-- REQUIRED WORK --
Reproduce each of the lines below word for word, omitting the pictures from your answer.

____

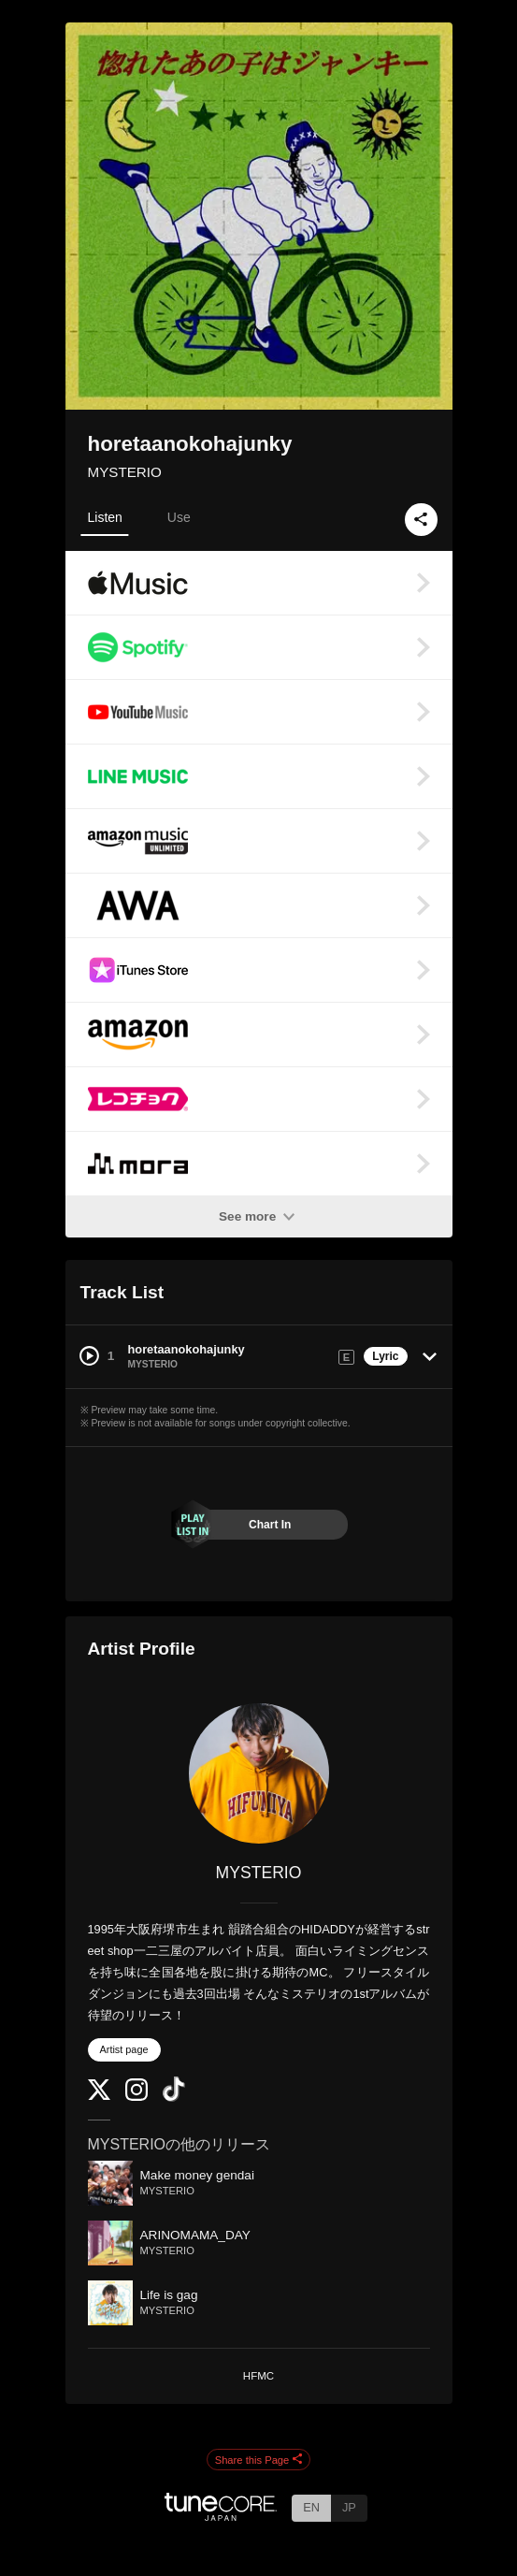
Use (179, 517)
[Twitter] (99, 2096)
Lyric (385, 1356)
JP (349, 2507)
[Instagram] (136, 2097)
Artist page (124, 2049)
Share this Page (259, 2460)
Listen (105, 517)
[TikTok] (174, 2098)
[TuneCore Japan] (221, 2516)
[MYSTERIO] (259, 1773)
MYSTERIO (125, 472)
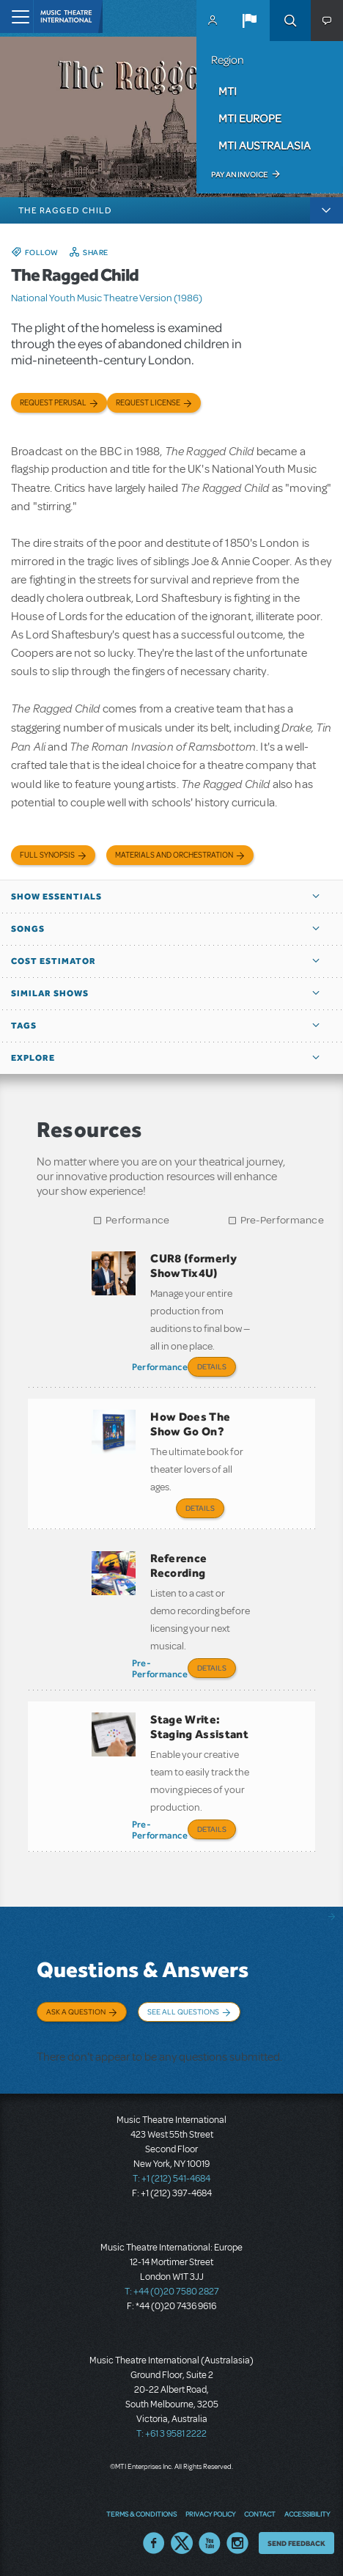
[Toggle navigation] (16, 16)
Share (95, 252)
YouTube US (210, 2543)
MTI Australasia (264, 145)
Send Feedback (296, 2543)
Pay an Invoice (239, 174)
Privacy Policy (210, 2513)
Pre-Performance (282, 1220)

____

-- SOLUTION --
Use (179, 517)
[Twitter] (99, 2096)
Lyric (385, 1356)
JP (349, 2507)
[Instagram] (136, 2097)
Artist page (124, 2049)
Share this Page (259, 2460)
Listen (105, 517)
[TikTok] (174, 2098)
[TuneCore Japan] (221, 2516)
[MYSTERIO] (259, 1773)
MYSTERIO (125, 472)
[Toggle navigation] (16, 16)
Share (95, 252)
YouTube US (210, 2543)
MTI Australasia (264, 145)
Send Feedback (296, 2543)
Pay an Invoice (239, 174)
Privacy Policy (210, 2513)
Pre-Performance (282, 1220)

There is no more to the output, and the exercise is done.